O conceito de fit também é importante. Neste trabalho, segue-se a proposta de Morgulis-Yakushev (2015, p. 4), na qual fit não é o mesmo que similaridade, mas que: (i) é dependente

do resultado desejado; (ii) é um critério específico; e (iii) permite comparar duas entidades que conceitualmente não são iguais. Esta definição possibilita comparar entidades de naturezas distintas (Morgulis-Yakushev, 2015). Isso cria diversas possibilidades, em relação à implementação de práticas coercitivas culturalmente dissonantes.
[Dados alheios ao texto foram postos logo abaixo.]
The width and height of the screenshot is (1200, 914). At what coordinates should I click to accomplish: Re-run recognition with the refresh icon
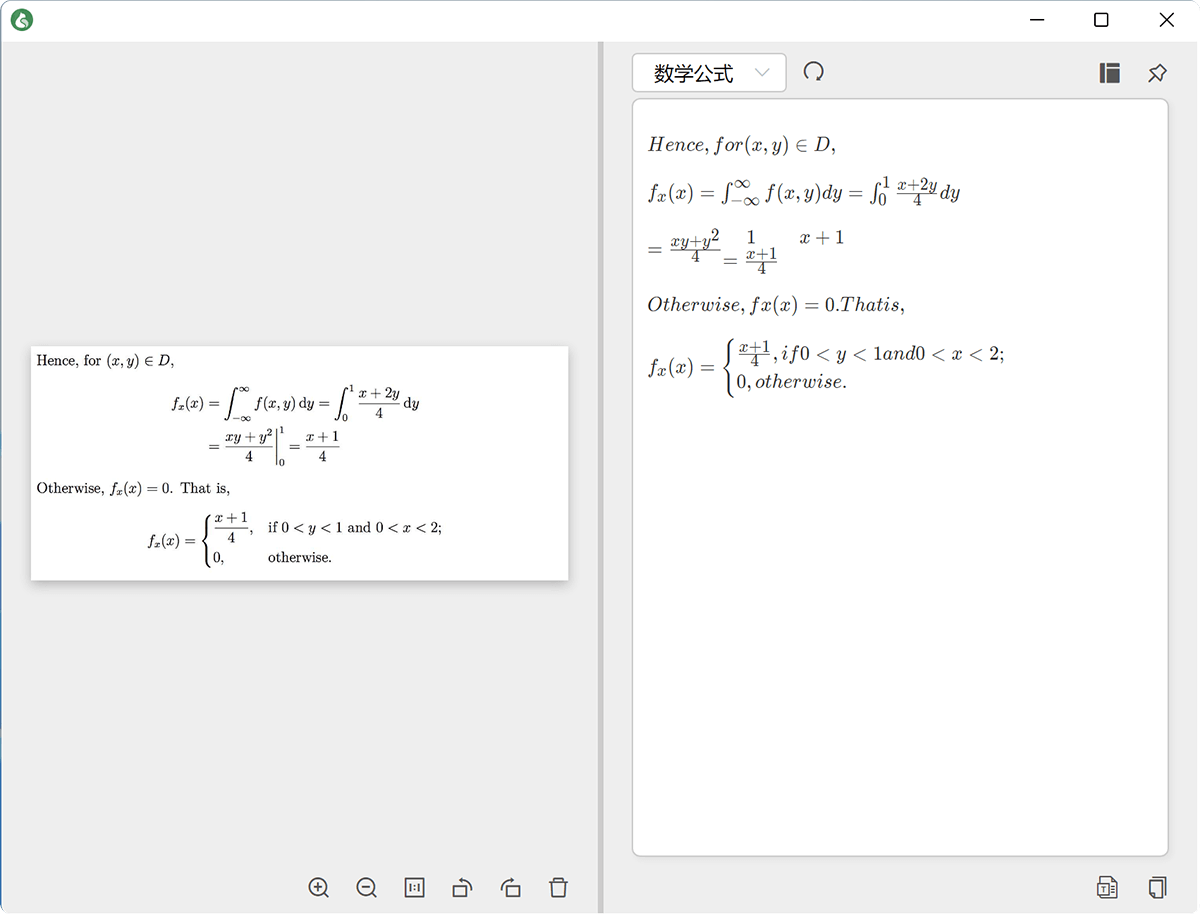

Como depende do resultado desejado, traz uma possibilidade de atividades e discursos que pode ajudar na coerência da prática, com demandas que podem vir da necessidade de mudança. Sendo um critério específico, não é necessariamente mandatório, como no caso da imposição coercitiva da prática e, possivelmente, implicará num processo de adaptação mútua. Finalmente, a definição permite comparar a prática com aspectos da cultura.

O desalinhamento com o método ágil implica em ações para criar sensemaking. Estas ações acontecem pelo sensegiving. O significado nas pessoas é construído pelos processos, que têm sentido na organização, e pela interpretação dos sinais percebidos (Fellows & Liu, 2016).

Nas mudanças, como argumentado para a implementação dos métodos ágeis neste trabalho, os envolvidos vão experimentar situações ambíguas, associadas com a dificuldade de compreensão do que está acontecendo, devido a perspectivas confusas e contraditórias (Kutsch, Djabbarov, & Hall, 2021).

Como Canato et al. (2013), sigo a definição de prática introduzida por Westphal, Gulati e Shortell (1997), como um conjunto de rotinas comportamentais, ferramentas e conceitos usados para realizar uma determinada tarefa. Em especial, o aspecto de rotina comportamental é importante para a uma prática, como o ágil, se imposta coercivamente, visto que indica um processo de enculturação.

O termo coerção na implementação das práticas deve ser considerado como o empenho deliberado dos líderes organizacionais em “forçar a implementação extensiva de uma nova prática com pouca ou nenhuma adaptação, mesmo que a nova prática tenha um baixo grau de fit com a cultura organizacional” (Canato, Ravasi, & Philips, 2013, p. 1725). Originalmente, os processos de implementação de métodos ágeis têm sido predominantemente bottom-up, mas também com top-down (Kaufmann, Alexander, & Gemünden, 2020). O interesse a partir dos benefícios e da divulgação extensa da implementação dos métodos ágeis tende a crescer a implementação coercitiva.